First here is the definition: "What Is Maladaptive Daydreaming? Sometimes known as daydreaming disorder, maladaptive daydreaming describes a condition where a person regularly experiences daydreams that are intense and highly distracting — so distracting, in fact, that the person may stop engaging with the task or people in front of them."
And I should note that:
"Experts still do not know what causes maladaptive daydreaming, and there's no official method of diagnosis. While it has been linked to social anxiety or previous trauma, people may develop maladaptive daydreaming without any prior trauma"
- Other conditions that people have reported alongside maladaptive daydreaming include:
depression
anxiety disorders
post-traumatic stress disorder (PTSD)
OCD
ADHD
bipolar disorder
borderline personality disorder
dissociative disorder
psychosis
I have been clinically diagnosed with Anxiety, depression and OCD.
- ."What are the symptoms of maladaptive daydreaming?
extremely vivid daydreams with their own characters, settings, plots, and other detailed, story-like features, reflecting a complex inner world
daydreams triggered by real-life events
difficulty completing everyday tasks
difficulty sleeping at night
an overwhelming desire to continue daydreaming
performing repetitive movements while daydreaming
making facial expressions while daydreaming
whispering and talking while daydreaming
daydreaming for lengthy periods (up to several hoursTrusted Source)
significant distress about daydreaming
awareness that the internal fantasy world is different from external reality"
I've never admitted it until now, because I've been so ashamed. Starting at the age of 10, I would act out my daydreams just by talking (no physical movements or anything)
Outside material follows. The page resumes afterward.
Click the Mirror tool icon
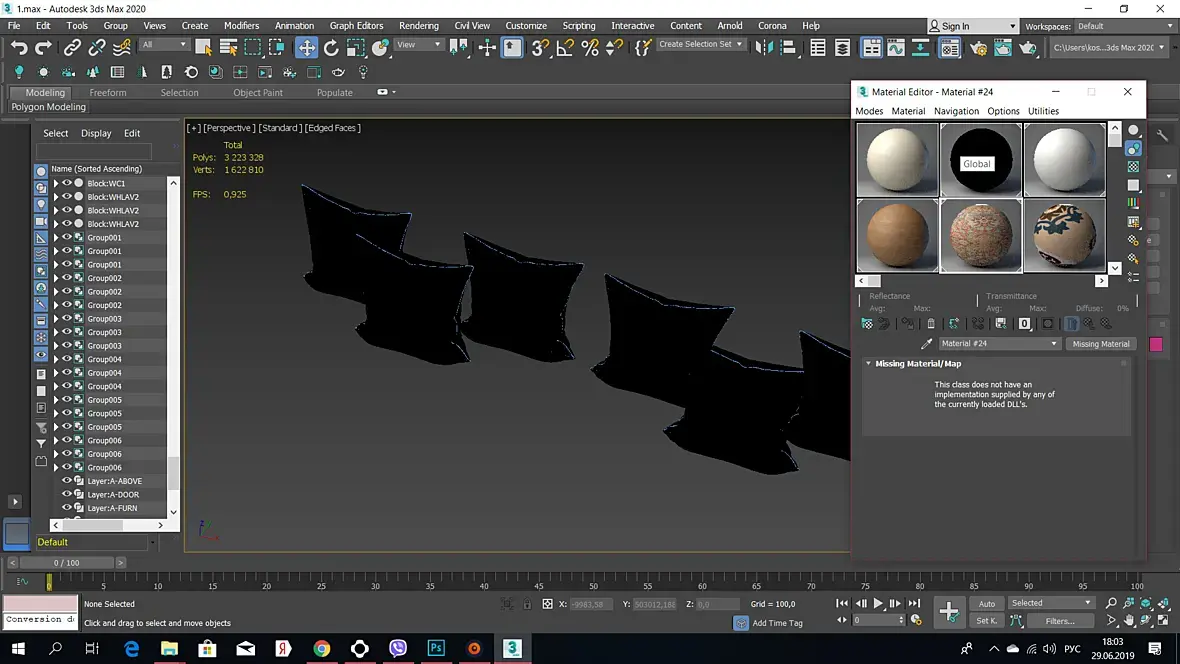The height and width of the screenshot is (664, 1180). pyautogui.click(x=763, y=47)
But I would talk them out with my sister. It's sounds extremely weird but this was a typical night for us:
It was time for bed (we shared a room) and once the light was out, we started talking out an elaborate story, pretending to be the characters. Like the whole dialogue of our own little movie until we were satisfied with the ending and we'd go to bed. Sometimes it would last up to 4 hours.
That's how intricate our stories were.
Every day I had that to look forward to, I was so excited for bedtime to come, so we could act out my daydreams.
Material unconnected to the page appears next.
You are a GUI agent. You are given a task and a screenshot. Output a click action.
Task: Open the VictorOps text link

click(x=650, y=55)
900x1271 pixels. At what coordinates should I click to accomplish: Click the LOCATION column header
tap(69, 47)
It became obsessive, to the point where if one of us was separated and we couldn't act it out that night, I would sob for hours.
Continuing to this day, I find coping with my maladaptive daydreaming the biggest struggle for me yet. I hate my life, my biggest joy comes from acting out those daydreams of lives and moments I really do want to experience.
My sister doesn't want to do it anymore. I guess how can I blame her? She's happy with her life. But my one way of coping came to an abrupt halt after 7 years of doing it almost every.single.night of my life. Crazy to think about.
After we stopped, I plummeted into the worst depression of my life. Feeling su*c!dal on a regular. I still don't know how to cope with it.
Whenever I get the chance, I lay in bed for hours listening to music, fantasizing on my own. It's depressing.